**The task**: Among the entries, which lines carry the string "agent"? Copy each of them.

··· Data extracts ···

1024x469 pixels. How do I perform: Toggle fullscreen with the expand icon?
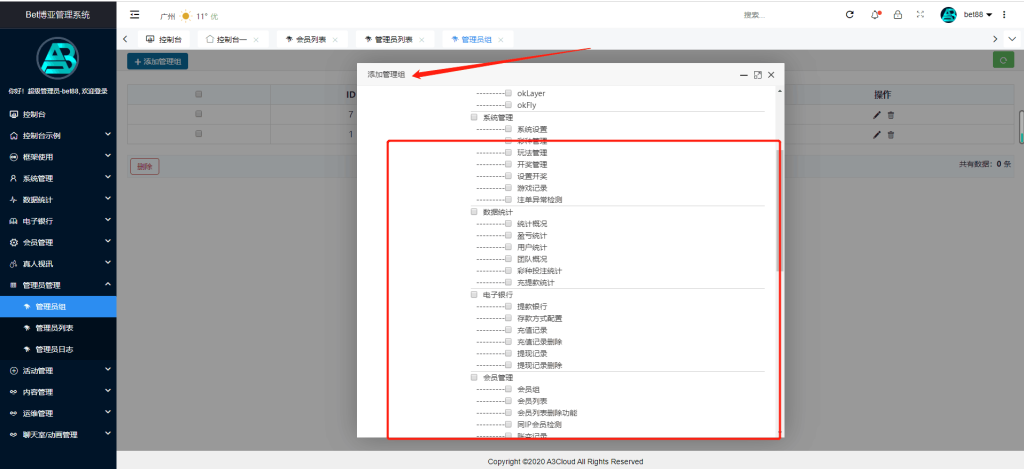point(919,15)
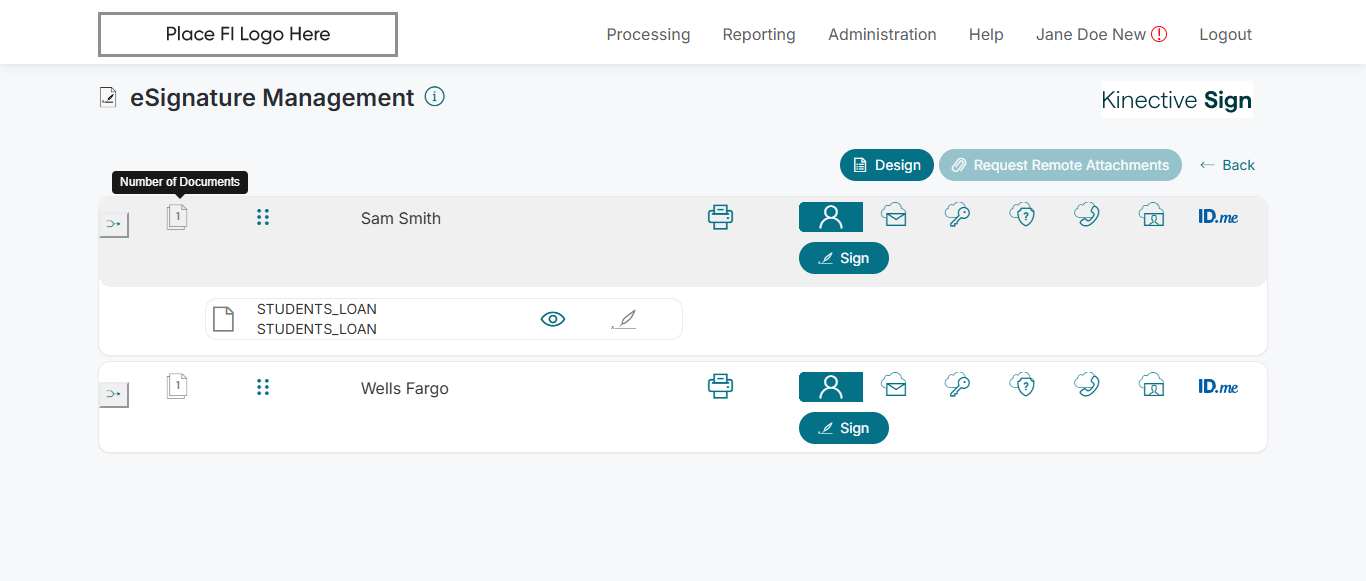Click the eSignature Management info icon
This screenshot has width=1366, height=581.
(x=434, y=97)
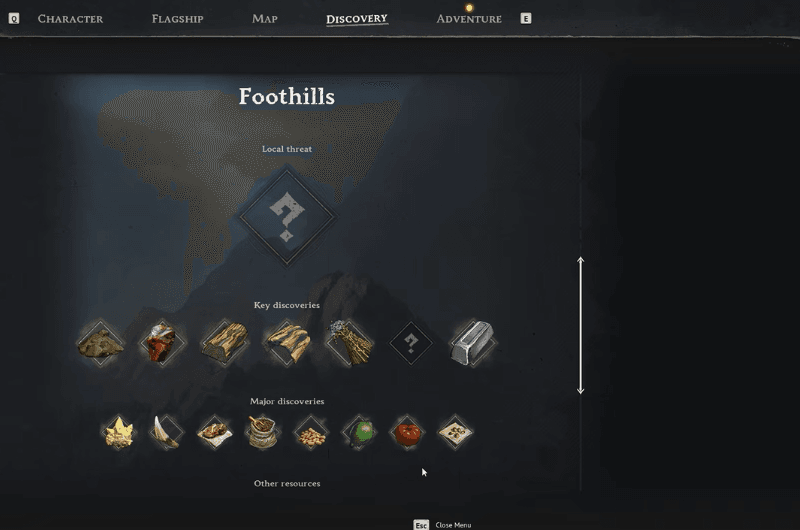Select the seeds on cloth discovery
The image size is (800, 530).
click(x=455, y=432)
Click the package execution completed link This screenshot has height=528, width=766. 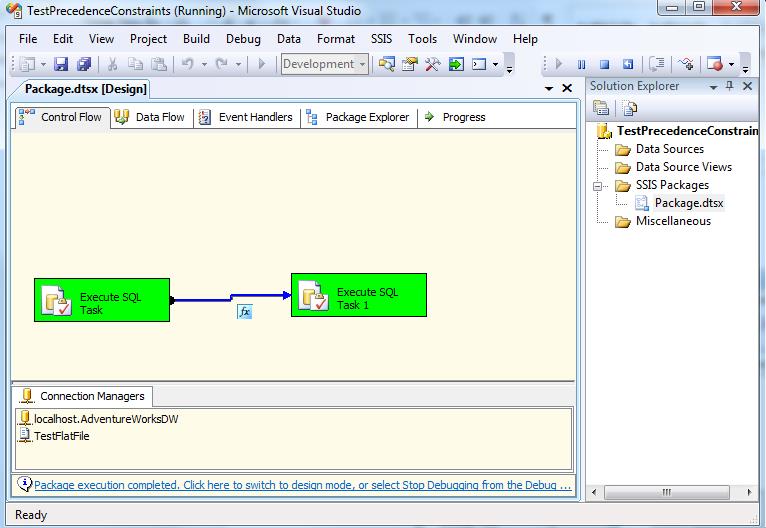[x=302, y=485]
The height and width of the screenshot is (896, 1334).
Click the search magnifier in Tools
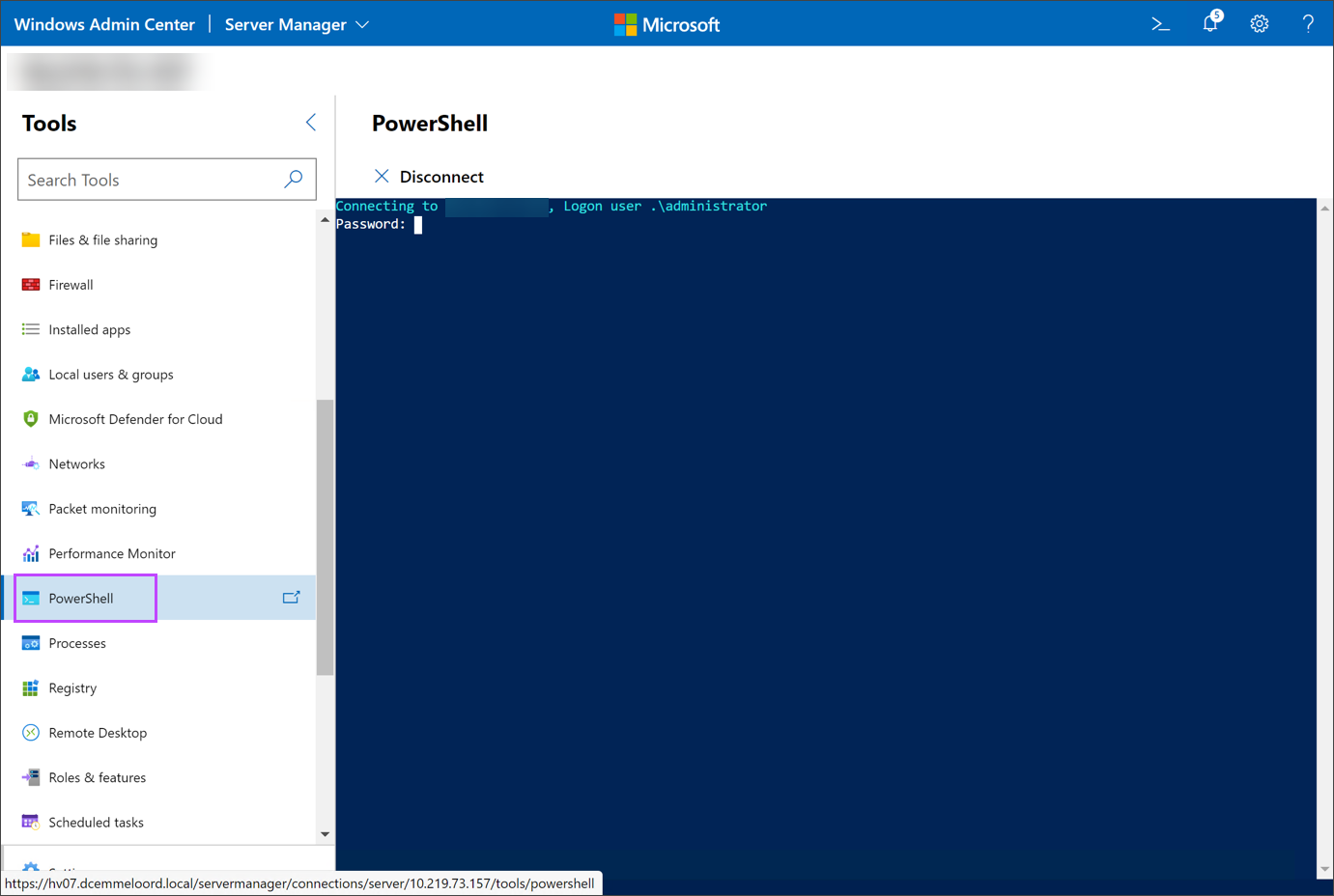[294, 180]
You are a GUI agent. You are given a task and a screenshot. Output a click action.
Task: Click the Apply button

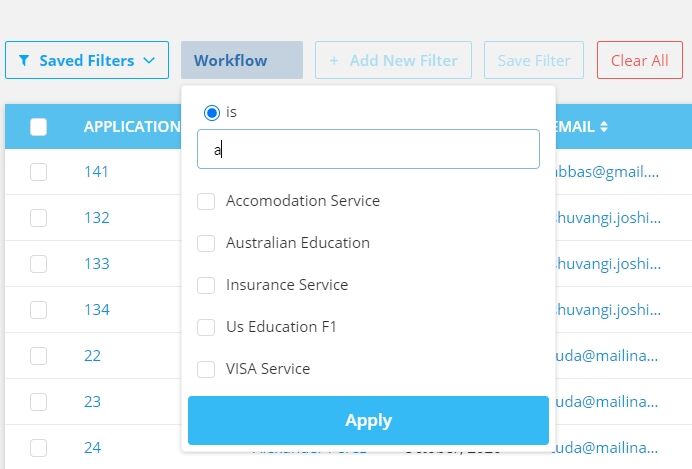368,420
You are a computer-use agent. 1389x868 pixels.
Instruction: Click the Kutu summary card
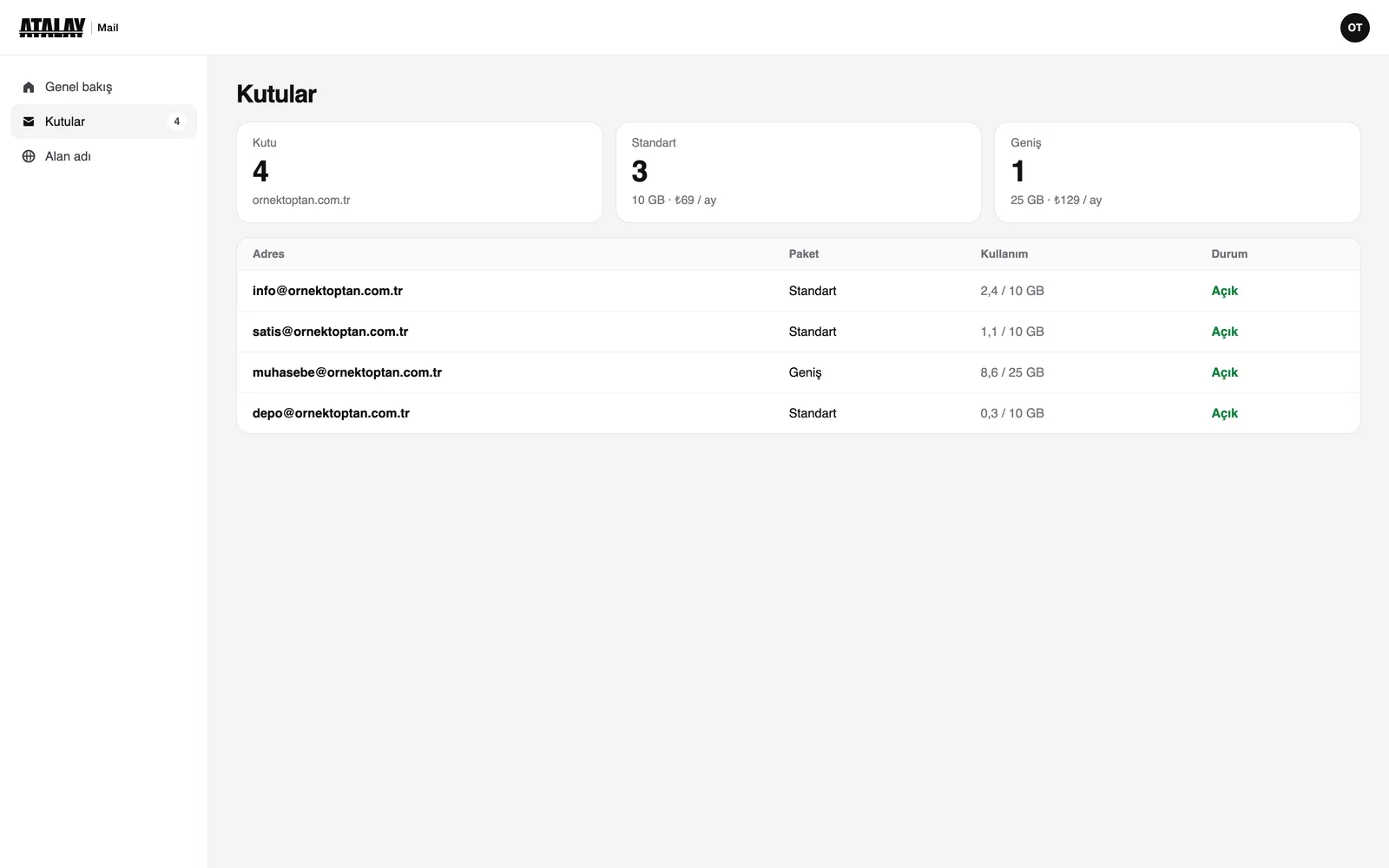[x=419, y=172]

···

**Solved problem**:
You are a GUI agent. You are given a task and a screenshot. Output a click action.
You are a computer-use agent. 1389x868 pixels.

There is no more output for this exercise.